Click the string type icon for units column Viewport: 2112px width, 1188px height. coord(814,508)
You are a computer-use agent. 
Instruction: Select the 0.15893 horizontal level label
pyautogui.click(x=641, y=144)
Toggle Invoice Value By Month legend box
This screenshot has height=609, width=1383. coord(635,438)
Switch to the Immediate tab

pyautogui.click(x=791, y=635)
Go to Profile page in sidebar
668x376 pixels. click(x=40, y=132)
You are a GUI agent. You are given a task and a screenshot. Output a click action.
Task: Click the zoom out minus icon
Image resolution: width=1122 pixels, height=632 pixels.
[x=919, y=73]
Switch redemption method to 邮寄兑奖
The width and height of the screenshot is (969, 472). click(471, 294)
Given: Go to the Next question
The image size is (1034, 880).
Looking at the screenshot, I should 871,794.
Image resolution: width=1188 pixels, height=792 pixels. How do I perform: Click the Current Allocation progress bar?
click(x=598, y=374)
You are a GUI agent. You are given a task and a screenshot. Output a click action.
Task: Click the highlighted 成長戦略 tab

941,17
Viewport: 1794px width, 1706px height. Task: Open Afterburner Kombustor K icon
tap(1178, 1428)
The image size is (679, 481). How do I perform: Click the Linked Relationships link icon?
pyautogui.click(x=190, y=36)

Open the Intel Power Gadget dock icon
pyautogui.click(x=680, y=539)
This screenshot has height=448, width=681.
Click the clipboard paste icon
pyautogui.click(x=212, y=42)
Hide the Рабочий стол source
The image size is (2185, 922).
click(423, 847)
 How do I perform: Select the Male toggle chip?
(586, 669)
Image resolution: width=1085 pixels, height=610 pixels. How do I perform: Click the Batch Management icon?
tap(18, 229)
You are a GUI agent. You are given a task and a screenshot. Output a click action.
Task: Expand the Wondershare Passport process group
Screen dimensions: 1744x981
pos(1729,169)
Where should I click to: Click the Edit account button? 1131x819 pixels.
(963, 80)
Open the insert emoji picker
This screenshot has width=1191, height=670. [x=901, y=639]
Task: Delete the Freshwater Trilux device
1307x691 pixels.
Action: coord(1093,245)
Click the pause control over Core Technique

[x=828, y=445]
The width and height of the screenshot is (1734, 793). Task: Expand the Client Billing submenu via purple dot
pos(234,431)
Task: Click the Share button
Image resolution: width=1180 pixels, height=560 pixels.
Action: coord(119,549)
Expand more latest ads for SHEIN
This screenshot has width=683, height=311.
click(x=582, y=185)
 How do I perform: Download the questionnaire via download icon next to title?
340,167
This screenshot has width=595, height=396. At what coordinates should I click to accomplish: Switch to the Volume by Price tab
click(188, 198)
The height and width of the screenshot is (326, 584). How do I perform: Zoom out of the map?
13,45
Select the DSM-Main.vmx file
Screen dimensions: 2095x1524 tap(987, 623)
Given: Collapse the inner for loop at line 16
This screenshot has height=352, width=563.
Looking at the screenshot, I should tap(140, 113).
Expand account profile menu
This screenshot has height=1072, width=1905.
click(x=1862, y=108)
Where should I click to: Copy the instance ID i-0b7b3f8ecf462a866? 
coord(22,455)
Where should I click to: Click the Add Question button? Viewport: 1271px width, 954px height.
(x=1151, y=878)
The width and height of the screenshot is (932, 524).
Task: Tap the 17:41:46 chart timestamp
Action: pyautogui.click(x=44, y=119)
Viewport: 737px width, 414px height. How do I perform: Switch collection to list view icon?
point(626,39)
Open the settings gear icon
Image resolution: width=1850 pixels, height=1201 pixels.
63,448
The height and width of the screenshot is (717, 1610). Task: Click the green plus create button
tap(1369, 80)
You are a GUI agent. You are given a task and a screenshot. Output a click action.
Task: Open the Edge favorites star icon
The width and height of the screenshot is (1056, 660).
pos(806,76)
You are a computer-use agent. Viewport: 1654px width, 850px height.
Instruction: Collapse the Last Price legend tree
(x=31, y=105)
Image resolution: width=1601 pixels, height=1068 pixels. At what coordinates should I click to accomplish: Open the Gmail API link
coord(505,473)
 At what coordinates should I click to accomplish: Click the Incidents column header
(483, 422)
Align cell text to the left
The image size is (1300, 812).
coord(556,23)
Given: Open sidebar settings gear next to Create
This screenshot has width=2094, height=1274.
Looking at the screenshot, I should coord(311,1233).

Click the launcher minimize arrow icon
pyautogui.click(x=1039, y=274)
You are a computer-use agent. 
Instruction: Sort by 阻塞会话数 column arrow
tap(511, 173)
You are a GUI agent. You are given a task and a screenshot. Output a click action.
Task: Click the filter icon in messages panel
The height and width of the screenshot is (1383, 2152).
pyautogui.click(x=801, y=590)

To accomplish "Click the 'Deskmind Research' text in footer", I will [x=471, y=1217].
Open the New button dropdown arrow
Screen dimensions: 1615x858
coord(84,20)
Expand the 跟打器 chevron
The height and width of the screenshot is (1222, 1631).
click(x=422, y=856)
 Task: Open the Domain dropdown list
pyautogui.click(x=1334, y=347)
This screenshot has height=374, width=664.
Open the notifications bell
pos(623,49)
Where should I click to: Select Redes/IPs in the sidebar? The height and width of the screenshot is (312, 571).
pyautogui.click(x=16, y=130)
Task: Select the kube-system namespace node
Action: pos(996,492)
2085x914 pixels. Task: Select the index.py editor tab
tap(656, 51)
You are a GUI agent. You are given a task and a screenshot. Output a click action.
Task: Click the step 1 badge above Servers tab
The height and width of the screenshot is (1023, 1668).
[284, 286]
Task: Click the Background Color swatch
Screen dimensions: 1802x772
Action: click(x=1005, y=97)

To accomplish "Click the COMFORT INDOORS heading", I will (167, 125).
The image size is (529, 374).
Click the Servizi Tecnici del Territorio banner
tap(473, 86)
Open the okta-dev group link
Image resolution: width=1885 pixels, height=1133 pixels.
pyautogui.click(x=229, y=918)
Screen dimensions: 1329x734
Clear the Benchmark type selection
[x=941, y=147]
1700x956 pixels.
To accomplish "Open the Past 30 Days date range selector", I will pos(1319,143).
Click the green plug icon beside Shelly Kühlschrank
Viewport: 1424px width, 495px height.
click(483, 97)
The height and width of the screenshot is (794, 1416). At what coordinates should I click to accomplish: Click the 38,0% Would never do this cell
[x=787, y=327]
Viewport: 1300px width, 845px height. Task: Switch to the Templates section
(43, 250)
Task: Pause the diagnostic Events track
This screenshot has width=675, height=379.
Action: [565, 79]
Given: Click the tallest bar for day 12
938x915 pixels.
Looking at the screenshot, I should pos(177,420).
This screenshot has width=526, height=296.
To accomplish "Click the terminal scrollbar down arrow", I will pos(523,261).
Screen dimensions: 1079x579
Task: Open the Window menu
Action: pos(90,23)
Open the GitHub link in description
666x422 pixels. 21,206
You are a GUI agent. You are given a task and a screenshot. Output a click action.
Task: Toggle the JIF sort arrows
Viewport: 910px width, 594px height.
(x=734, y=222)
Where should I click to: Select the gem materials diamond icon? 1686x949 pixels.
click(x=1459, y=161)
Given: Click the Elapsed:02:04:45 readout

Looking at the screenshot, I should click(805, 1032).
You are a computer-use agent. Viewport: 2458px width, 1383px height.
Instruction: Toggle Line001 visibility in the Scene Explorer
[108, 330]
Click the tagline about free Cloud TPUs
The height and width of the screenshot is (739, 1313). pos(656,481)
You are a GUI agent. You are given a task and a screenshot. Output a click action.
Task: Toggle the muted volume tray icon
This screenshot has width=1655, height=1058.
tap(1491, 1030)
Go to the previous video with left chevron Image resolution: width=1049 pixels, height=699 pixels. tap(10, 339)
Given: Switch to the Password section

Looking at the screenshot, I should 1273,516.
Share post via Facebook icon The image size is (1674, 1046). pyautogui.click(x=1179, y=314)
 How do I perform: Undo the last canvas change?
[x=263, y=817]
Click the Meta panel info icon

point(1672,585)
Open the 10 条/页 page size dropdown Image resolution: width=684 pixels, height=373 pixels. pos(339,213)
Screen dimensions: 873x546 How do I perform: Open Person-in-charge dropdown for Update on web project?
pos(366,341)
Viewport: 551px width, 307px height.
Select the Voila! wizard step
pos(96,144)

◆ About this task: Return each line from the material that includes the string "group".

◆ Task response:
Task: Expand the Wondershare Passport process group
Open the okta-dev group link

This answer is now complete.